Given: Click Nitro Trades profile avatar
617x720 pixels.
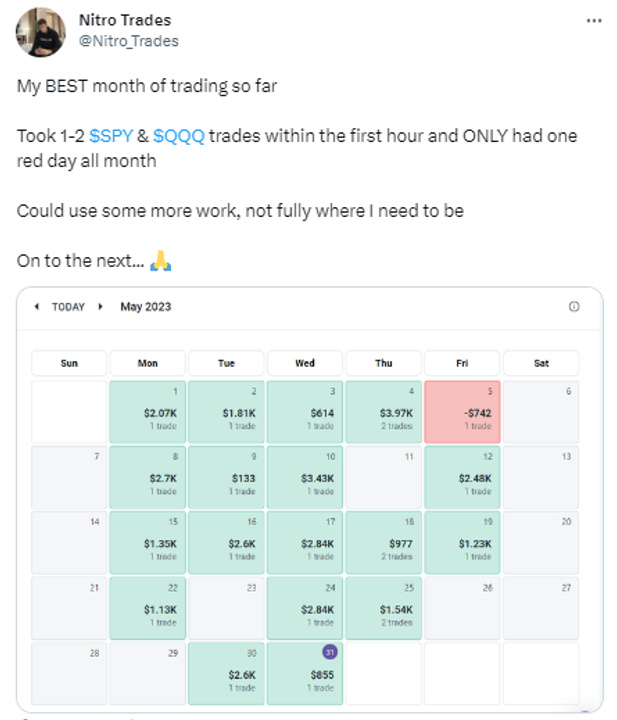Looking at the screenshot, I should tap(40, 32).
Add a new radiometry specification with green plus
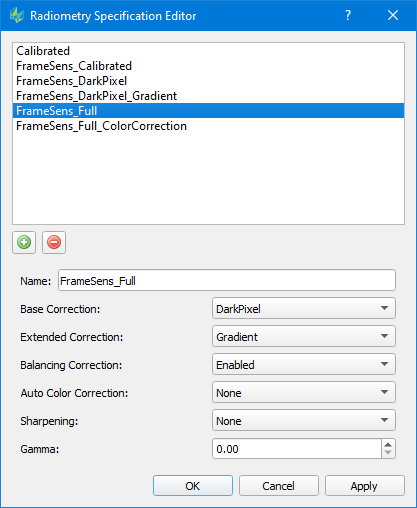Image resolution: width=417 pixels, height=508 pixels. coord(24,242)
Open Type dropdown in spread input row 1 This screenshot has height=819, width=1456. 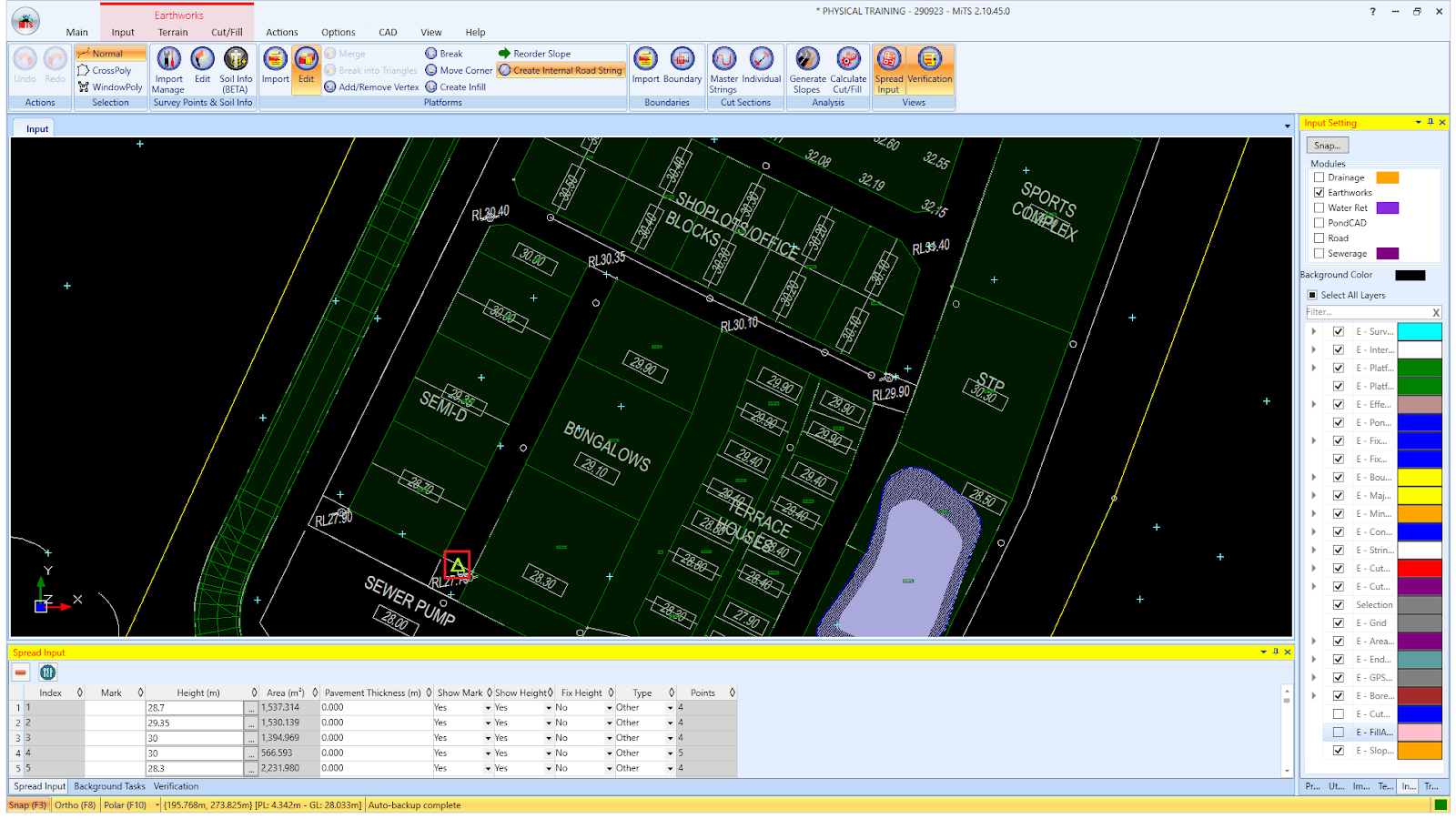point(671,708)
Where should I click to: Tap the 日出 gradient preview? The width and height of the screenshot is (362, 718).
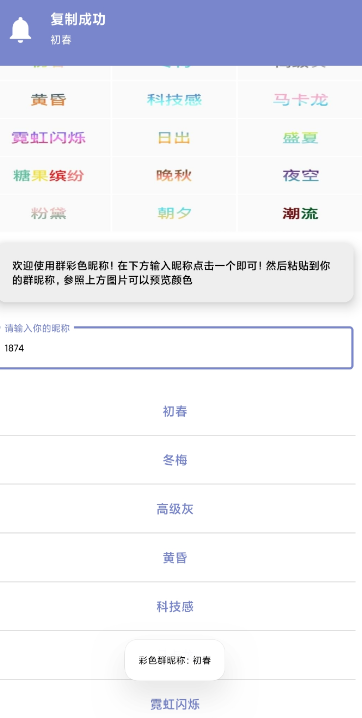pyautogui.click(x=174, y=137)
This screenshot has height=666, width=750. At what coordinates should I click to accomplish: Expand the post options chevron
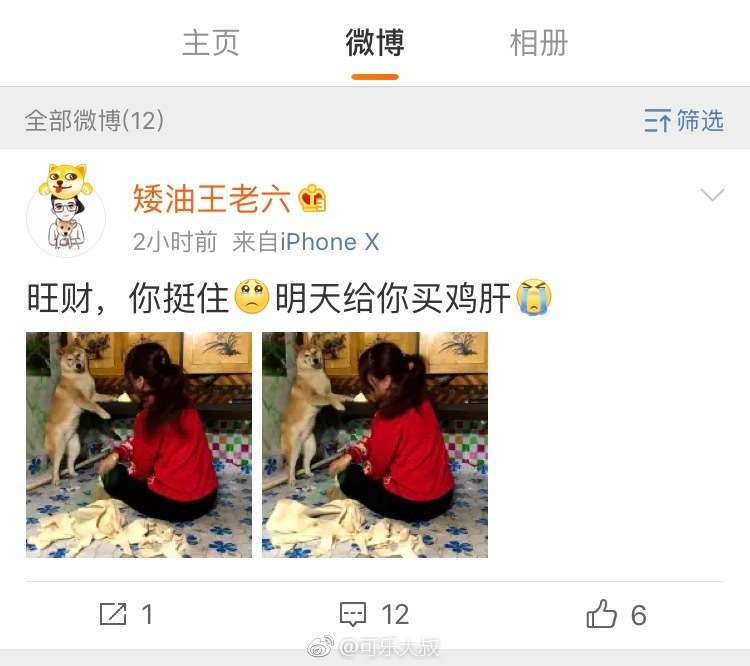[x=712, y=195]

- - - - -

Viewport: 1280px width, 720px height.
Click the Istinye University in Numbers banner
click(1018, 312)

- - - - -

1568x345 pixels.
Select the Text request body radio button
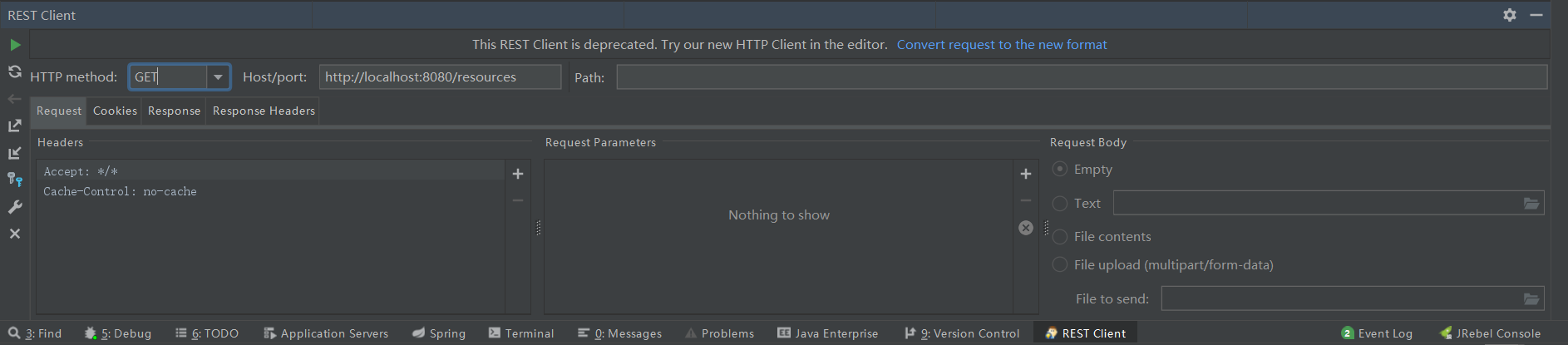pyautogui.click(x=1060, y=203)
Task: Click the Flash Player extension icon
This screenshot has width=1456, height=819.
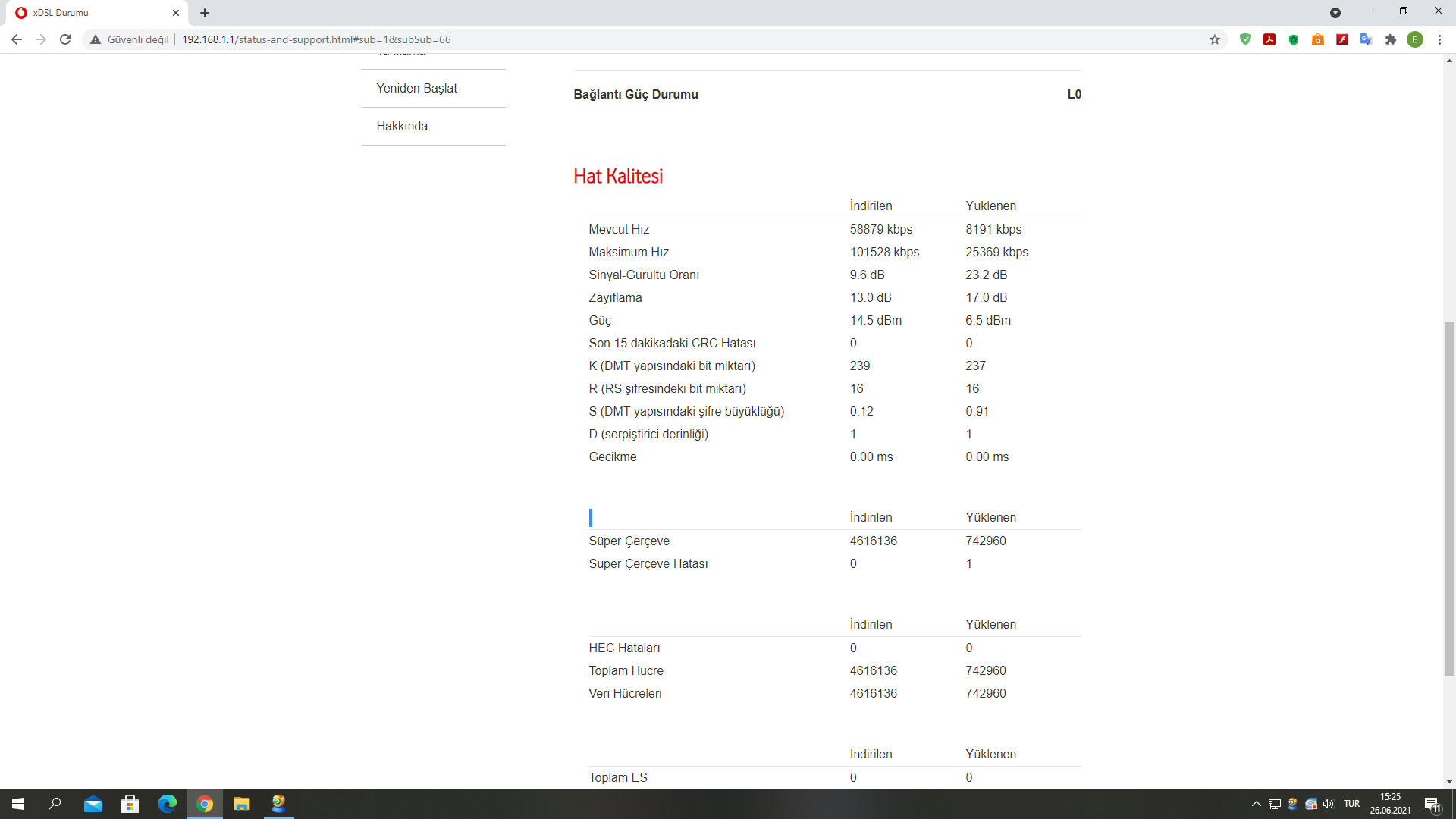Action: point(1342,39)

- - - - -

Exercise requirements:
Give the records as a two-column CSV with the columns request and answer, one row per record, each field quoted and line breaks turned into spaces. Begin at the line that has "This screenshot has height=666, width=750." and stop after the line that has "[x=712, y=195]"; leave the pictures out.

Task response:
request,answer
"This screenshot has height=666, width=750. At what coordinates should I click to accomplish: Expand the post options chevron","[x=712, y=195]"